Starscream didn’t dither with his confirmation. “Exactly. Which means we’re not just trying to find and outwit him, any more, but Megatron as well.”

0o0o0o0

“Thundercracker? Are you awake?”

Siphon’s captive Seeker onlined one optic and studied the silhouette in the doorway. “I wasn’t, but I am now,” he confirmed, buzzily. He rebooted his vocaliser with a little khuff-noise, annoyedly, and thankfully the buzz vanished. “What’s wrong?”

There was the familiar zzt of the field powering down, and Deuce slipped through, clutching a tool case. “Siphon’s gone out,” he explained, continually shooting glances over his shoulder as if expecting the tanker to appear out of the ether any second and catch him in the act. “Megatron too. Pit, the place is abandoned, pretty much, ’cept two groundlings who are too busy surfing the Earth inter-net to keep an eye on me.”

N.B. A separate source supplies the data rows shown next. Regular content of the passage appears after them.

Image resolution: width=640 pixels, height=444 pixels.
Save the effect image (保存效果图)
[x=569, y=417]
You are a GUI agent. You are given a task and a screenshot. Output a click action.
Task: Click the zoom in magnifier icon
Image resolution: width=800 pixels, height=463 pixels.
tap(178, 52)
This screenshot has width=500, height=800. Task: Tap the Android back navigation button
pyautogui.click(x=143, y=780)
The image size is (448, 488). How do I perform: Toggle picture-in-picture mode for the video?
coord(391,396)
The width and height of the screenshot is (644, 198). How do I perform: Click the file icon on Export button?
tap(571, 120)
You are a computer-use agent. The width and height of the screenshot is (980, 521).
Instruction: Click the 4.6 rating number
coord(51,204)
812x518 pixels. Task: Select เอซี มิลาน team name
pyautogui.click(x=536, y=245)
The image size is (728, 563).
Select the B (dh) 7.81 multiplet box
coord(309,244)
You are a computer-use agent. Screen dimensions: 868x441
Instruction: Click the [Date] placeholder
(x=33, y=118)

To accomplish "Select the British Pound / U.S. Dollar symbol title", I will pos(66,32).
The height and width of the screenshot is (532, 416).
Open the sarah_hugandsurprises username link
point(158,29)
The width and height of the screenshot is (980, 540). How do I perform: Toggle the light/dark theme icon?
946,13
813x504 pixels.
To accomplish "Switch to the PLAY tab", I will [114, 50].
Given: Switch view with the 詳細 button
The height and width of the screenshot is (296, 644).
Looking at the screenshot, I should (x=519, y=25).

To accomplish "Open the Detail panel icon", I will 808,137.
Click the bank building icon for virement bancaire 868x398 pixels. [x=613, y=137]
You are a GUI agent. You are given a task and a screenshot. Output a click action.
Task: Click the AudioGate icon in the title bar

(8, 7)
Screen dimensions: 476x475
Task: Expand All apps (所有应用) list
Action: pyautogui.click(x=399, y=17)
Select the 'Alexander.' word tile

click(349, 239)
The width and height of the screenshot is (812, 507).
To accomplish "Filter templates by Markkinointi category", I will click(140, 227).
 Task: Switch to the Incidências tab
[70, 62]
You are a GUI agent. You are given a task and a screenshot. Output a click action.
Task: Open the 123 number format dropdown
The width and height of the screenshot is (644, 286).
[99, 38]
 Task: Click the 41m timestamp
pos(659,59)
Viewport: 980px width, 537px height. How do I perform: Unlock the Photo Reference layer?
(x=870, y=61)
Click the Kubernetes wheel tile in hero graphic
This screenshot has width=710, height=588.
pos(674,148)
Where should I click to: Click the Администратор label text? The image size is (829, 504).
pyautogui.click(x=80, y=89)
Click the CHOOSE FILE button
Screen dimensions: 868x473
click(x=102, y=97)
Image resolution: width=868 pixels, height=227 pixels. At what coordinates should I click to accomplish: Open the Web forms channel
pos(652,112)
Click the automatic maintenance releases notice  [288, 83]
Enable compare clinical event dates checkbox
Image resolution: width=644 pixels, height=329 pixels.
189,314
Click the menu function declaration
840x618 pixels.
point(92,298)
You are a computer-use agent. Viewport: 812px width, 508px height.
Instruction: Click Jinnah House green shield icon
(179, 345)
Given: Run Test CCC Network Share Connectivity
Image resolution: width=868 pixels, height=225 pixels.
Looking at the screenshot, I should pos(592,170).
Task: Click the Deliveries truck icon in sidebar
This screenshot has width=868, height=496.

Made sense, Thundercracker mused. Since Megatron had arrived, Deuce had seemed very much cowed back into line. Reassuringly, he’d remained his plain old neutral self, though, and it was starting to look rather like it was a careful act.

“Toolbox,” Thundercracker pointed out, sitting forwards; the small movement disturbed Slipstream, who mumbled confusedly and tumbled away from his perch on his arm, into the sand. “What are you up to?” A thought struck him. “Have you actually managed to get a look at how the collars work?”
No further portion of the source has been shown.